SUPPLIED DATA ->
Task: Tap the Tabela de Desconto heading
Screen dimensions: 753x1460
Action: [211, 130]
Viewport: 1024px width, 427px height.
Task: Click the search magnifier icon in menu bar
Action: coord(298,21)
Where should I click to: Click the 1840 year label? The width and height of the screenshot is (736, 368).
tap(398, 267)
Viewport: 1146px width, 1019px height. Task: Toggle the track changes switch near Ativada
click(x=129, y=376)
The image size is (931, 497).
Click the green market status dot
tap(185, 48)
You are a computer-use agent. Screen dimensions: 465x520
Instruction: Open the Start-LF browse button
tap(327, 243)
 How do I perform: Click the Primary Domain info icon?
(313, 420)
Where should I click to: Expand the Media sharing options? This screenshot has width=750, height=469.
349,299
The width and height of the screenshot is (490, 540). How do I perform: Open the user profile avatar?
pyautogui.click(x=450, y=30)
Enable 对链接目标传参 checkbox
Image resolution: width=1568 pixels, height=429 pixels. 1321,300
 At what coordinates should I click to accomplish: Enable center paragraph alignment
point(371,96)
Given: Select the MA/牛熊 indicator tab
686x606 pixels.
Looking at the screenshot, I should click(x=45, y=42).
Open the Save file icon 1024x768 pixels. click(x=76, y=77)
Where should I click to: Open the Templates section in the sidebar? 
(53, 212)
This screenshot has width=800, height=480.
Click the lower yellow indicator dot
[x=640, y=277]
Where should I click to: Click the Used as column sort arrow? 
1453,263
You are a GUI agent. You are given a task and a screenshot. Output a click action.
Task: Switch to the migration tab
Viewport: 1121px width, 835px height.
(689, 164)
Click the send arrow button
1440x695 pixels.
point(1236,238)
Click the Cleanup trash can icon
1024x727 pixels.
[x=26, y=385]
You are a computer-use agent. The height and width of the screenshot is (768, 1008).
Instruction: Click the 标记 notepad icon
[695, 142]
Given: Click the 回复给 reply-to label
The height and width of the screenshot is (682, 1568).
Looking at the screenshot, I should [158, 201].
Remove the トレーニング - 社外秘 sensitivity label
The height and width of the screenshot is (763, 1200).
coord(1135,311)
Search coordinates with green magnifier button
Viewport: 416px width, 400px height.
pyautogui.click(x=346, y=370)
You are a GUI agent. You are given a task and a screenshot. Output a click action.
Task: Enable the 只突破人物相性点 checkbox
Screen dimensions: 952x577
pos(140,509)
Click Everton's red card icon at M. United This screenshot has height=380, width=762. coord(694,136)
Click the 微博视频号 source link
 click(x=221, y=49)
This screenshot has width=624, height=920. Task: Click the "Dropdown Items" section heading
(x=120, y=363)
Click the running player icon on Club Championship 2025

EXERCISE AIM ->
Only these are to be transcribed: the line with "Click the 微博视频号 source link" and every line after it through the last line of the entries, each exactly.

TASK SOLUTION ->
Click the 微博视频号 source link
 click(x=221, y=49)
This screenshot has width=624, height=920. Task: Click the "Dropdown Items" section heading
(x=120, y=363)
Click the running player icon on Club Championship 2025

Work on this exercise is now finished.